Die Raketenabwehr und die NATO
von Otfried Nassauer *
NATO-Generalsekretär Jaap de Hoop
Scheffer war zufrieden, als er am 19. April
das Ergebnis der Sondersitzung des
NATO-Rates zu den umstrittenen
Raketenabwehrplänen der USA für Europa
verkündete. Die NATO unterstützt das
US-Vorhaben, wünscht aber, dass es mit
künftigen NATO-Systemen kompatibel sein
soll. Ist die Kuh vom Eis, der Aufbau des
Systems beschlossene Sache? Keineswegs.
Die Debatte hat gerade erst begonnen.
Es geht um mehr als darum, ob in
Europa ein paar Raketen stationiert werden
sollen.
Die Werbekampagne
Washington will ab 2011 im Nordosten
Polens 10 Abfangraketen und in Tschechien
ein Radar zur Überwachung der Flugbahn
von Mittel- und Langstreckenraketen aufbauen.
Im kommenden Jahr soll mit dem
Bau begonnen werden, 2013 soll das System
einsetzbar sein. Rechtzeitig bevor der
Iran ab 2015 über Langstreckenraketen
verfügt, wie die US-Geheimdienste spekulieren.

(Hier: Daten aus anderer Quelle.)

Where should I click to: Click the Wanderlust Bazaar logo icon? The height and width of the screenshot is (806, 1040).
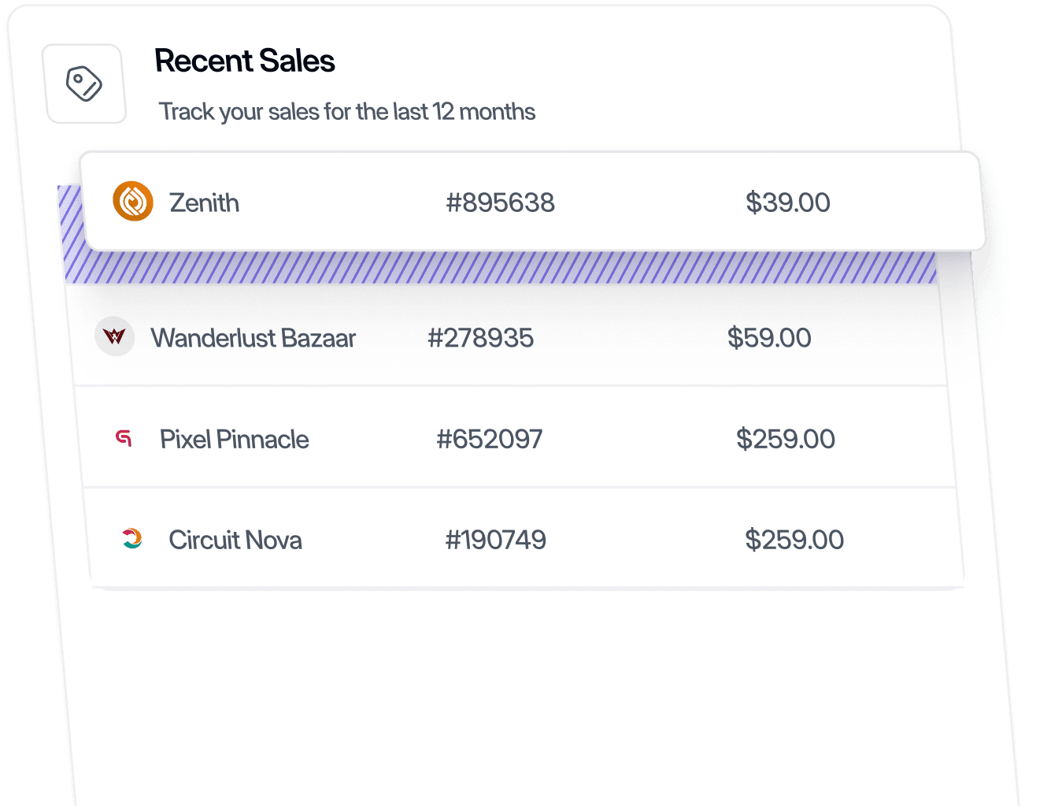[x=114, y=337]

Geplant ist außerdem der Aufbau
eines weiteren Radars in der Kaukasusregion,
dass die Flugbahn gestarteter Raketen
des Irans frühzeitig entdecken soll.
Ein Stationierungsort ist noch nicht gefunden.
Offen ist auch, welche Abfangraketen
die USA letztlich in Europa stationieren wollen.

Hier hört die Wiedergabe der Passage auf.